The Saudis, who support the military government that took over in Egypt last year, have made no secret of their displeasure with Qatar’s backing of the previous government, which was headed by the Muslim Brotherhood and President Mohamed Morsi. The military government in Cairo joined Saudi Arabia, the UAE and Bahrain in withdrawing its ambassador from Doha, a hollow gesture since he had already left.
On Friday, Saudi Arabia formally designated the Brotherhood, many of whose members have found refuge in Qatar as Egypt cracked down on them, a terrorist organization. The Saudis’ quarrel with the Brotherhood is not about religious issues; their problem is the popularity of the Brotherhood as a political organization, which by its nature poses a threat to the al-Saud regime.

For Saudi Arabia, the public breakdown of comity within the GCC represents a sharp policy reversal. Just three months ago, at a GCC summit meeting, Saudi Arabia was promoting the idea of a formal political union among the six members. That plan was shot down by Oman, not by Qatar, but it is highly unlikely that Qatar would have supported it had it come to a vote. Although dwarfed by Saudi Arabia in size, Qatar has been playing an outsize role in regional affairs that is often out of synch with Riyadh, in Syria as well as in Egypt, and Doha would not have welcomed the inevitable Saudi dominance of a closer, formal union.

The Saudis might ask themselves how their diplomacy over the past three years or so has advanced their objectives. They wanted a friendly government in Iraq that would resist Iranian encroachment. They wanted the U.N. Security Council to turn up the heat on Israel in favor of the Palestinians. They demanded an end to the civil war in Syria even as they supported rebels fighting to oust President Bashar al-Assad. And they espoused a political union of the GCC members. None of those goals appears within reach, nor is it apparent that Riyadh, having withdrawn from the diplomatic arena, has a Plan B for achieving any of them. Perhaps some new strategy will emerge after President Obama visits Riyadh later this month.

The GCC was not created to be a defense organization; it was created to promote political and economic solidarity among the Gulf monarchies. That objective has long been unrealistic as the members went their own way on everything from energy policy to relations with Iran. Now it appears to be entirely out of reach.

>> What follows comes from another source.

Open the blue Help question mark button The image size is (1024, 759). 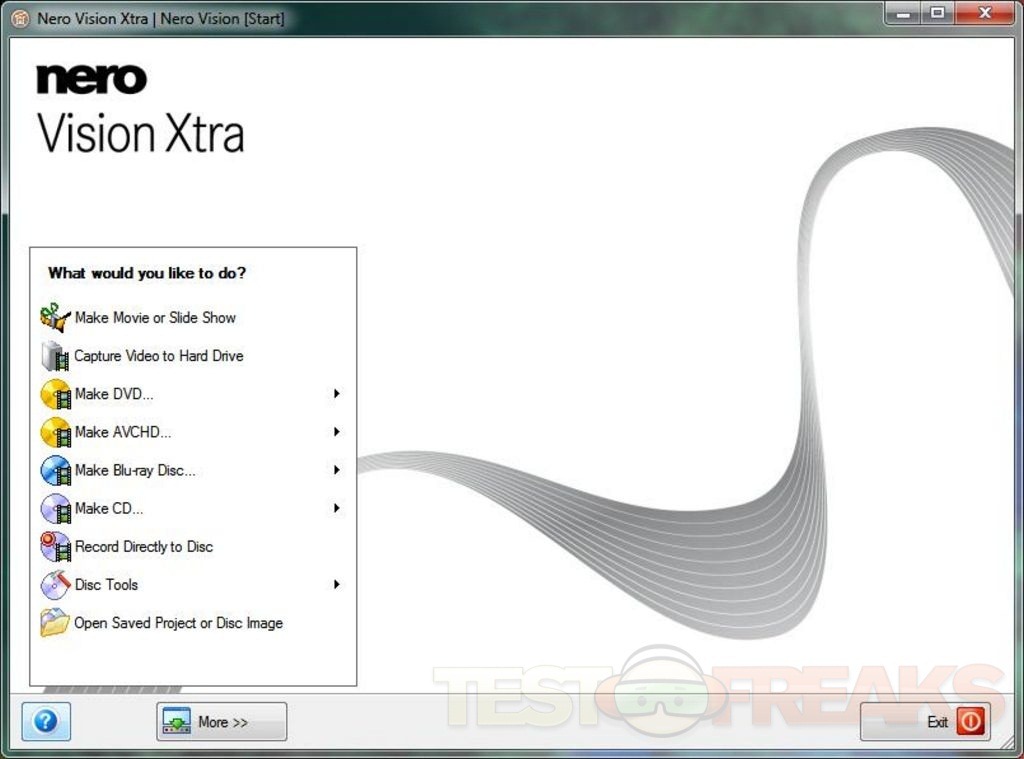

For the United States, the diplomatic spat within the GCC might seem to be a minor concern, except that Washington has been pumping advanced weapons into the member states in a longstanding effort to form an effective regional security force that would confront Iranian ambitions. Recognizing that the members would never agree on a joint military command, U.S. defense officials have promoted a policy of providing compatible equipment and communications systems that in the event of a direct threat could all function in coordination with each other and with the U.S. Central Command. Those efforts will continue, regardless of the tensions among the GCC’s leaders.